■ **DATA RECORDS**

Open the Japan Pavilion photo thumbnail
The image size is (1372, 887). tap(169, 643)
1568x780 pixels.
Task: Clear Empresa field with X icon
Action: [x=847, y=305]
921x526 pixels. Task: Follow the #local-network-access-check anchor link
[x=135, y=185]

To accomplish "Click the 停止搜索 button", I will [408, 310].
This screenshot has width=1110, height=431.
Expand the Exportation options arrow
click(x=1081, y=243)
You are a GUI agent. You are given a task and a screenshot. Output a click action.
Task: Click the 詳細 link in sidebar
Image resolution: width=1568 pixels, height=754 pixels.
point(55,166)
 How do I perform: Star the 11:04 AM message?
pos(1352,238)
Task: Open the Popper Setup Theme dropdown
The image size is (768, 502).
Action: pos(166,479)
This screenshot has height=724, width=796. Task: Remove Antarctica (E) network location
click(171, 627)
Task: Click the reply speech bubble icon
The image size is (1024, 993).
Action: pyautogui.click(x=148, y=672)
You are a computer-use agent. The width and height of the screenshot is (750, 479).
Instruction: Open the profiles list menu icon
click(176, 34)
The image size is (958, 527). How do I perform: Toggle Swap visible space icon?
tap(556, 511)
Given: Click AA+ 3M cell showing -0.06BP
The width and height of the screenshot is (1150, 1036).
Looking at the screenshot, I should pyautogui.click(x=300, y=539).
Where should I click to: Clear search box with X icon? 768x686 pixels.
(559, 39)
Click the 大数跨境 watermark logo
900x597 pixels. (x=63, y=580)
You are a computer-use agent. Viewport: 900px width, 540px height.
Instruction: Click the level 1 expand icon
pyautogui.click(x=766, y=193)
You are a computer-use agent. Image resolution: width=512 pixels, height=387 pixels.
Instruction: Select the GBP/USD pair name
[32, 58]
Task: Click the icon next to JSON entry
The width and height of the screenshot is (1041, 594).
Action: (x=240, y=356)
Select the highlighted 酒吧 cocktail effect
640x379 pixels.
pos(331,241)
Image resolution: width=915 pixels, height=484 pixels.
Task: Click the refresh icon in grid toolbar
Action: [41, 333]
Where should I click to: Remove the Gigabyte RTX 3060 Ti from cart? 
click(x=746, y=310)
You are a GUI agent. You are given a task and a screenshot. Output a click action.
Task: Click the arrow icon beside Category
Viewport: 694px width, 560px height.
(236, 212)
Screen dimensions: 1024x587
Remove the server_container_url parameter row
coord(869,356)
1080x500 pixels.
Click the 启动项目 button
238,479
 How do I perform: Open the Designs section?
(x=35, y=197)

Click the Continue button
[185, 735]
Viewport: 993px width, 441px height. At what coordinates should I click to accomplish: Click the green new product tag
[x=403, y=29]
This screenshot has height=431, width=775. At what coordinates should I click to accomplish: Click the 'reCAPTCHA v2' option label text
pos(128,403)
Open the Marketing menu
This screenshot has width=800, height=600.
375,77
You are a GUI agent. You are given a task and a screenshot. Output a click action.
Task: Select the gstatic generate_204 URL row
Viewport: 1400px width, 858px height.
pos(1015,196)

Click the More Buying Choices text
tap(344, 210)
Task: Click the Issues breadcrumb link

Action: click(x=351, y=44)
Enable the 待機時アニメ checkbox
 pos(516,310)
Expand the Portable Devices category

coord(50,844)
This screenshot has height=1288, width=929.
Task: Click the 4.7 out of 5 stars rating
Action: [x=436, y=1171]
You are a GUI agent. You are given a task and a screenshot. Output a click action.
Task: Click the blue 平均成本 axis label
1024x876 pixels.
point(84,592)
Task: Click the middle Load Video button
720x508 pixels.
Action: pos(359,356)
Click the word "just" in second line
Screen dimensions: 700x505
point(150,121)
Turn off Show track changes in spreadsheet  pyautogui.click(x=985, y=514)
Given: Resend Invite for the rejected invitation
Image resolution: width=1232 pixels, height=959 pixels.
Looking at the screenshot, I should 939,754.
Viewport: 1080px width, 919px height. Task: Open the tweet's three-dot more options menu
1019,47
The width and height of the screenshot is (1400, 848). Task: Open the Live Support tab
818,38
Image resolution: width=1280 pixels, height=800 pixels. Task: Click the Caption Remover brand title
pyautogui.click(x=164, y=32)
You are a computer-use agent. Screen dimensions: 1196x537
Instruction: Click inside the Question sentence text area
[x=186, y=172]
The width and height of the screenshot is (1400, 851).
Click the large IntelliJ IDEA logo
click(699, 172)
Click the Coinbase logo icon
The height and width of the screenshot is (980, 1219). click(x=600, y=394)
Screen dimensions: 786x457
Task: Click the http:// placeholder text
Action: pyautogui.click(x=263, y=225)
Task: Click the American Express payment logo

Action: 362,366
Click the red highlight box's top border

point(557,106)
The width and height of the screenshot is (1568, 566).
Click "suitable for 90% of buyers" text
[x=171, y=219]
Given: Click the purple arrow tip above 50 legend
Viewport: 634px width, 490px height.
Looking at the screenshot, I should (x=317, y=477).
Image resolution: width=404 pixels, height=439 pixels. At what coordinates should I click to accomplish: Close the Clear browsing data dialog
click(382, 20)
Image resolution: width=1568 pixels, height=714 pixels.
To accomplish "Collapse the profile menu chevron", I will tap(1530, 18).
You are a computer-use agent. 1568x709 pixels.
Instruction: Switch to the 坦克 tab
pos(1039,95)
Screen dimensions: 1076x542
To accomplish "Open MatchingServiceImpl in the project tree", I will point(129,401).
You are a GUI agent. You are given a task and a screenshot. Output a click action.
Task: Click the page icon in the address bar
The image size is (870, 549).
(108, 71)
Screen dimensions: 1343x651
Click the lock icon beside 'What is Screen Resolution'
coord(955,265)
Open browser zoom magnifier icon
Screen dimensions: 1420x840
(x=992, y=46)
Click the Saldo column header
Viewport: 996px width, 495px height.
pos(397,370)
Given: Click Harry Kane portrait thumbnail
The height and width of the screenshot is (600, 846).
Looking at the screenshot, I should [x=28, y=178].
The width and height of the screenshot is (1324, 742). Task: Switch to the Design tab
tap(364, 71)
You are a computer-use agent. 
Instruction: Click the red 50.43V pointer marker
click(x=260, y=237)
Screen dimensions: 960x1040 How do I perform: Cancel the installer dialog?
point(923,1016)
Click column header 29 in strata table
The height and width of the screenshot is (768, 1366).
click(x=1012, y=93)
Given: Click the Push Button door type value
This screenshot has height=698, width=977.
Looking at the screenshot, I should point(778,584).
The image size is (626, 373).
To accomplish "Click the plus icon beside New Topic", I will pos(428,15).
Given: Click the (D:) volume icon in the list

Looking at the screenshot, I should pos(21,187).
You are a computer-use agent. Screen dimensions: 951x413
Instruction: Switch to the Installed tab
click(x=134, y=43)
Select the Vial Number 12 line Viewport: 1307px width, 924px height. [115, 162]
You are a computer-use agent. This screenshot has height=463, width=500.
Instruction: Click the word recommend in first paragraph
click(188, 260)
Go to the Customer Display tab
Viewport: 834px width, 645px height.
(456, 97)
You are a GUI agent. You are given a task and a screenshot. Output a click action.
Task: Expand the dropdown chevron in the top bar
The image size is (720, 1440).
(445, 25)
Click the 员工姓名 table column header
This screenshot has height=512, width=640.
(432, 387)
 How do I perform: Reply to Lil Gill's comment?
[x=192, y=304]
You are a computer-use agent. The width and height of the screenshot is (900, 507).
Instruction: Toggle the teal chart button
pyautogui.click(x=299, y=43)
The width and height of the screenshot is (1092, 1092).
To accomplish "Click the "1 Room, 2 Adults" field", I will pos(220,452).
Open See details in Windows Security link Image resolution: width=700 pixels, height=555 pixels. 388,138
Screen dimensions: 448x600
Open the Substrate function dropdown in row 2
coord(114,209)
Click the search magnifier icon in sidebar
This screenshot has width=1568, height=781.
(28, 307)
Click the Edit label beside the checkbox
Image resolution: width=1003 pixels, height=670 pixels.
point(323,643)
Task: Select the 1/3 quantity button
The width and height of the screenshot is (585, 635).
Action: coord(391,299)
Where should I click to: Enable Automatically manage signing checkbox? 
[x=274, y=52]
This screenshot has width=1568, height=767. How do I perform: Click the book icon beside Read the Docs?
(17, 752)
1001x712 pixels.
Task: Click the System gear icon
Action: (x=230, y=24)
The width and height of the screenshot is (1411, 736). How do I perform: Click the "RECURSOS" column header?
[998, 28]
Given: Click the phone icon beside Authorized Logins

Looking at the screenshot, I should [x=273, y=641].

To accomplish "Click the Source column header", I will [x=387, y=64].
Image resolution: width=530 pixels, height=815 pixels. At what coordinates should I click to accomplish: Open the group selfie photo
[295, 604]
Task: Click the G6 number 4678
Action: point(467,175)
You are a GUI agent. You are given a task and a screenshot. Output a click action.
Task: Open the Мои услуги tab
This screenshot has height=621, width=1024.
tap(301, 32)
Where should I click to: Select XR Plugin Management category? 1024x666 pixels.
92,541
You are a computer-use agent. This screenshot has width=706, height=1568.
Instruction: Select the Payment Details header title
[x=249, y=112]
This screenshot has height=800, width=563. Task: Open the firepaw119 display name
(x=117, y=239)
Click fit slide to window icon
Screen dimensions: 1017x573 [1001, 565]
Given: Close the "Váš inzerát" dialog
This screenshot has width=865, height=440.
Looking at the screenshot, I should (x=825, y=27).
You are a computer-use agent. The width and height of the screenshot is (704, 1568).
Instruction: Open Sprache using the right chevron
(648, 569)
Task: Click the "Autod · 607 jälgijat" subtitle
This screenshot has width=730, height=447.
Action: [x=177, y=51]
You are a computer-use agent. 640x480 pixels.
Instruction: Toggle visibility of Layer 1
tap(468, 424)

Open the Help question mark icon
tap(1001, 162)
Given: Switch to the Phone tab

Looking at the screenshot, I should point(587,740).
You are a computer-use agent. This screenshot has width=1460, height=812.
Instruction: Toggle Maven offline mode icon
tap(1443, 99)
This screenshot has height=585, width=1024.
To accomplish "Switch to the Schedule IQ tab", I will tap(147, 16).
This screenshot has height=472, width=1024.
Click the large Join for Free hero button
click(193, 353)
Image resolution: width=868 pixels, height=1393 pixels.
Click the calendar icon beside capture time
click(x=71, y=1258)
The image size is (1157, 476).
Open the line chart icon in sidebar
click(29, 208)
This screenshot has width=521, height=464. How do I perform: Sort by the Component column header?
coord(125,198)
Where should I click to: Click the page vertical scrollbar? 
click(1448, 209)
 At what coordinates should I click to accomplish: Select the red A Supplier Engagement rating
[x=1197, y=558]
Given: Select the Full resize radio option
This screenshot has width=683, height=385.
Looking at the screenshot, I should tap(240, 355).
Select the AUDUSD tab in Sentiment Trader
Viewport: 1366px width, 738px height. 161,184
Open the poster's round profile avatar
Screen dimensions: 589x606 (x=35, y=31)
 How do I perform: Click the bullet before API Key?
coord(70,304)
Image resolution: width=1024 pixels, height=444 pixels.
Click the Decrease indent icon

■ **WORK INSTRUCTIONS**
Beginning at the first line of the records, retype exactly every line up to and including the one with "Given: Click AA+ 3M cell showing -0.06BP".

■ **SOLUTION**
Open the Japan Pavilion photo thumbnail
The image size is (1372, 887). tap(169, 643)
1568x780 pixels.
Task: Clear Empresa field with X icon
Action: [x=847, y=305]
921x526 pixels. Task: Follow the #local-network-access-check anchor link
[x=135, y=185]

To accomplish "Click the 停止搜索 button", I will [408, 310].
This screenshot has width=1110, height=431.
Expand the Exportation options arrow
click(x=1081, y=243)
You are a GUI agent. You are given a task and a screenshot. Output a click action.
Task: Click the 詳細 link in sidebar
Image resolution: width=1568 pixels, height=754 pixels.
point(55,166)
 How do I perform: Star the 11:04 AM message?
pos(1352,238)
Task: Open the Popper Setup Theme dropdown
The image size is (768, 502).
Action: pos(166,479)
This screenshot has height=724, width=796. Task: Remove Antarctica (E) network location
click(171, 627)
Task: Click the reply speech bubble icon
The image size is (1024, 993).
Action: pyautogui.click(x=148, y=672)
You are a computer-use agent. The width and height of the screenshot is (750, 479).
Instruction: Open the profiles list menu icon
click(176, 34)
The image size is (958, 527). How do I perform: Toggle Swap visible space icon?
tap(556, 511)
Given: Click AA+ 3M cell showing -0.06BP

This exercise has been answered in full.